Not one of us on here can judge what is best for you as we all have our own opinions on what is an ideal family. Not one of us are right or wrong. We all just try and do what we think is best for our own family. I would have a serious talk with OH and talk about the pros and cons of starting a family and decide together. Good Luck :)
 
thank for very much!

and thank you everyone for all your opinions, its helpful to know people's experiences :)
 
Gingerbeer - consider all the pros and cons carefully and baby isn't something you can take back, and it's really tough, it's the hardest things I've ever done, and I spend time crying, worrying and agonising over things because I'm a mum ... However when the time is rights despite everything it's amazing, the smell of your own baby, celebrating their acheviments, waiting them grow into their own individual people is so amazing.
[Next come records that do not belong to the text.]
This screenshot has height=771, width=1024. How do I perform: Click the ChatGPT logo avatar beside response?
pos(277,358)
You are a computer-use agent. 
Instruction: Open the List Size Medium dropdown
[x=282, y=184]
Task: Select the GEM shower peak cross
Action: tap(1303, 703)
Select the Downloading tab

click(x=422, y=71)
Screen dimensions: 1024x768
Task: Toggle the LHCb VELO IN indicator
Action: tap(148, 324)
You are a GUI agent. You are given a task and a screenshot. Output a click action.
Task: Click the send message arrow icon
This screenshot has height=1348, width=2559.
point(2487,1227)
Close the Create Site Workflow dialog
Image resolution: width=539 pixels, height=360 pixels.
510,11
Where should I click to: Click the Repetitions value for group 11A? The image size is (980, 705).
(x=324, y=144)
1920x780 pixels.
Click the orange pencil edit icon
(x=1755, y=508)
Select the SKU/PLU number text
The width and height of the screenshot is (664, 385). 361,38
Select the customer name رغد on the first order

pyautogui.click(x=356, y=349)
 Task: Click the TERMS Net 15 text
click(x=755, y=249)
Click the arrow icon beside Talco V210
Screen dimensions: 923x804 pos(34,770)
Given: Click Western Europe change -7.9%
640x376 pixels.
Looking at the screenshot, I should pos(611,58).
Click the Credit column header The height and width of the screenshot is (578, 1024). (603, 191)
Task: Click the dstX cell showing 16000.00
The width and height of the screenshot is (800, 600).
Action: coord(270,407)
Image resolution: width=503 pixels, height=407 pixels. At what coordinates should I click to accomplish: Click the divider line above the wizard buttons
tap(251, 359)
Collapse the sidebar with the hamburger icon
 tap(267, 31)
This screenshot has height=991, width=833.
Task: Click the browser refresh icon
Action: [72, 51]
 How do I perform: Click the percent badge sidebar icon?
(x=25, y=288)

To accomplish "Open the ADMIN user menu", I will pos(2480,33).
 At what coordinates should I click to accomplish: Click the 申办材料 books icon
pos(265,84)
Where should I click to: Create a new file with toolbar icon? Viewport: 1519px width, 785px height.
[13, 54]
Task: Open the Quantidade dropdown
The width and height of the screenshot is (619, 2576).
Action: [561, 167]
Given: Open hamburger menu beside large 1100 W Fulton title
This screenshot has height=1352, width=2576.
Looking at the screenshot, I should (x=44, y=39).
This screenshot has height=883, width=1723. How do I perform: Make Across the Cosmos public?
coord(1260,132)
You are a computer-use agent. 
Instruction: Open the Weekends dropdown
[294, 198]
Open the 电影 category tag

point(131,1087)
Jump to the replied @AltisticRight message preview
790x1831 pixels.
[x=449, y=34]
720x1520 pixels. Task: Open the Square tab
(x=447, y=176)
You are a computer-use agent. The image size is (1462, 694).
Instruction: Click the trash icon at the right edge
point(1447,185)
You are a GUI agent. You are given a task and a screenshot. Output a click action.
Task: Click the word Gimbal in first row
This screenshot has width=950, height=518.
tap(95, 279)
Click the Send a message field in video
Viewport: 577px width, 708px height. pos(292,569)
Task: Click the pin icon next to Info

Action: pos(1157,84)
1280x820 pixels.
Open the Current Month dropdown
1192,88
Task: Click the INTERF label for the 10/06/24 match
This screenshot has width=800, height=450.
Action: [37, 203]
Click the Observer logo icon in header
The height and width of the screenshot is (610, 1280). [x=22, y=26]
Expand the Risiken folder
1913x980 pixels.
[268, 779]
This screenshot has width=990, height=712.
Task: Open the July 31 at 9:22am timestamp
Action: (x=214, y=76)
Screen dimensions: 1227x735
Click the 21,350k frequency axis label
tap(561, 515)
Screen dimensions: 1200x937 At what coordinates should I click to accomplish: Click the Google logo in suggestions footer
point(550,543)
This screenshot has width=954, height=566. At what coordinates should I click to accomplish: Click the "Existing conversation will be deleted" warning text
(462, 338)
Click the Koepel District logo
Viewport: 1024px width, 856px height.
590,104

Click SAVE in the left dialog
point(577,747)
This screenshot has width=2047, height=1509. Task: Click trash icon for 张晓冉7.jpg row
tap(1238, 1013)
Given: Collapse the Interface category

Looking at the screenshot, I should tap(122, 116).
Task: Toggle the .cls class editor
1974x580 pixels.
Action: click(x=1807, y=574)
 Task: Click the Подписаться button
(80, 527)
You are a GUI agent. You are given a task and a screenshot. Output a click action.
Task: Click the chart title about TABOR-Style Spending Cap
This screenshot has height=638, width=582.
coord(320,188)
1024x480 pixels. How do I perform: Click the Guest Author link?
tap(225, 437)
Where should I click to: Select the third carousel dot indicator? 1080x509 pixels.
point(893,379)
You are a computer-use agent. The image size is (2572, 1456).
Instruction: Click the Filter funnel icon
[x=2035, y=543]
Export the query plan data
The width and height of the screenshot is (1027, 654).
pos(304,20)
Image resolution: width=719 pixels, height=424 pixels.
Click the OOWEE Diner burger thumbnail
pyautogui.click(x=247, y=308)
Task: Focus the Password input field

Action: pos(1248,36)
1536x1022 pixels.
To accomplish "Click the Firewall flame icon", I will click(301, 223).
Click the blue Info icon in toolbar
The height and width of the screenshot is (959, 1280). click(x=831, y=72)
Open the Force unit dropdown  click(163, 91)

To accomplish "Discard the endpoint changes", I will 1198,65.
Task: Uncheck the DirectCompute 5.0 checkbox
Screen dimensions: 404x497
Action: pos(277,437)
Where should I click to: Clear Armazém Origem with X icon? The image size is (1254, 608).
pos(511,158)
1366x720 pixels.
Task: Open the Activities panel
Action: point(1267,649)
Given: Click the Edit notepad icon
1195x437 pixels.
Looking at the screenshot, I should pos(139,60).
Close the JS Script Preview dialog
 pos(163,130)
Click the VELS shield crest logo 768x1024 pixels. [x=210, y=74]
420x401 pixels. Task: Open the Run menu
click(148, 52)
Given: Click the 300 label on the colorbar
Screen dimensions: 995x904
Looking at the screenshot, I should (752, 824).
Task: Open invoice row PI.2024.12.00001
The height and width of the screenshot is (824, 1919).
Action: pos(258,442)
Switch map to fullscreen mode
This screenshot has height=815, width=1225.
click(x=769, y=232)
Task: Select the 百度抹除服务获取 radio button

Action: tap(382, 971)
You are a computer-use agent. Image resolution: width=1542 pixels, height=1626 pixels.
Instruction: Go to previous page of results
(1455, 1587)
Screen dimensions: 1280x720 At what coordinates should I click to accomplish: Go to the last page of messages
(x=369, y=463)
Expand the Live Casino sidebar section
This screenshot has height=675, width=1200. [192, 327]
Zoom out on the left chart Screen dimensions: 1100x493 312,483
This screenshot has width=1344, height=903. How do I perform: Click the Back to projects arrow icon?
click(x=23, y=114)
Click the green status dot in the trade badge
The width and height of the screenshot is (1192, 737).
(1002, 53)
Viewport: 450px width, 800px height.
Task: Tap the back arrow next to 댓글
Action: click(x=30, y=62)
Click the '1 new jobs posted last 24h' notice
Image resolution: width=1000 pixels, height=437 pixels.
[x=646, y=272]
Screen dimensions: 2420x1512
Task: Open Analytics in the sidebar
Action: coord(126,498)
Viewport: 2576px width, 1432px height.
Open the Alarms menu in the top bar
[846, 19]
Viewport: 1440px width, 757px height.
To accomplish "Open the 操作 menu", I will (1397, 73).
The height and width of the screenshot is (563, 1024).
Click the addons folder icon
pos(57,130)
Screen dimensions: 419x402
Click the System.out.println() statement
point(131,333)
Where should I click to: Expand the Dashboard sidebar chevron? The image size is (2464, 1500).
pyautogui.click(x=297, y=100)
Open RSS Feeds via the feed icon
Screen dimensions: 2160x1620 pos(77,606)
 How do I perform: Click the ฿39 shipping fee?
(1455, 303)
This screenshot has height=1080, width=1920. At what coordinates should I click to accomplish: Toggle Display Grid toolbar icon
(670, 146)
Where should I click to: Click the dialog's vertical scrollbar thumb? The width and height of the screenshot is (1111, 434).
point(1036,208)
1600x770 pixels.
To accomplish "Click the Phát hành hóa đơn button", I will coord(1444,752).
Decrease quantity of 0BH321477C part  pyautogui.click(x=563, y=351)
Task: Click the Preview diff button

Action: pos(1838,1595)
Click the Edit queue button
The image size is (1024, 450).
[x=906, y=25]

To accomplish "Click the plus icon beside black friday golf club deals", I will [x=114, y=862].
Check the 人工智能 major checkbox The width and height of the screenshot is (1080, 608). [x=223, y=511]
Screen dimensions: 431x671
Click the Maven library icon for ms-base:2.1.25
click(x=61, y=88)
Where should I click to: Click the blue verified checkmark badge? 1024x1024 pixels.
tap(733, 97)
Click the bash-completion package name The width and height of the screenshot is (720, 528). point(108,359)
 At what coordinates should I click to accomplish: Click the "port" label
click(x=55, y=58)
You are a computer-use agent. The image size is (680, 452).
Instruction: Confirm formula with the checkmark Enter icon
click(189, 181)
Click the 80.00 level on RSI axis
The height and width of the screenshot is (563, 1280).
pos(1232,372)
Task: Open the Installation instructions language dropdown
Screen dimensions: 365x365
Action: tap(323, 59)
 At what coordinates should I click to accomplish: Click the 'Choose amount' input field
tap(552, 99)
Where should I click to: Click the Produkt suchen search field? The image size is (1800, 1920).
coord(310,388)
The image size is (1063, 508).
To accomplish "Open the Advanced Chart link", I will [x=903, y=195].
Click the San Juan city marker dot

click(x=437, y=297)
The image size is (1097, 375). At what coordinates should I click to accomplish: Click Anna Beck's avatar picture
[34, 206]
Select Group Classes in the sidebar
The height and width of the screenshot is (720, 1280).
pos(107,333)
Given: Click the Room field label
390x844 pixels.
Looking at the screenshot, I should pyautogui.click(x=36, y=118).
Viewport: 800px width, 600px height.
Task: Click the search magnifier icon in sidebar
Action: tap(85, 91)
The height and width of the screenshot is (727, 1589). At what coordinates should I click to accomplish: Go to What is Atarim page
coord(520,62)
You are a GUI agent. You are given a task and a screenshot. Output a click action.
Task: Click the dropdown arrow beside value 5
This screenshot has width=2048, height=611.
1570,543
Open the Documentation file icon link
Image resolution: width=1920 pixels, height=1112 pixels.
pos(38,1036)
I just had a friend come to stay who wasn't coping with her children and its so hard because they are there and they are HER resoonsbility, parenting is hard and you have to be strong, they don't stay babies for long and that's when the challenges begin. But again as I said it still the most amazing journey ever, just make sure your ready because its something wonderful.
 
Reminder of the rules ladies before further action is taken:

Antisocial, discriminatory or offensive messages (intended or otherwise) aimed at the community at large, certain demographics (including parenting styles) or specific members, are not permitted.

 
So I know there have been TONS of thoughts & experiences on this thread. Im just going to throw mine out there. In the end OP it is what you & OH want to do..

This is coming from a younger person like myself..

DH & I started dating when I was 18 years old.. We fell very much in love.. And back then I probably would of said I was ready for a baby.. However we wanted to be more prepared and take each step at a time.. Once I turned 19 we then moved in together. Enjoyed living together and learning about one another. We both new we wanted kids but agreed that owning our own home and getting married were a MUST before having children... I have seen way way way too many of my friends fall in love early on in a relationship and being young and having children, then to find out oh we do not own a home and we are not married, now we do not get along etc..

I am by no means saying that would be you.. DH & I got engaged when I turned 20.. planned our wedding for 15 months & got married, and then bought our home. I will now be 22 next month and DH will be 24 in feb. We have been TTC for 5 cycles now..

And honestly when we first started dating and when we were a few years younger, we wanted kids.. However I am much much much more happier TTC now knowing we are 100% committed to one another in marriage, and we have a home we own for our baby. Im just a big advocate at taking one step at a time.

But.. whatever you do OP do what you think is best for you and your boyfriend. There is not "right or wrong way" There is just whats right and wrong for you.. DH & I did what we believe is the right way for us.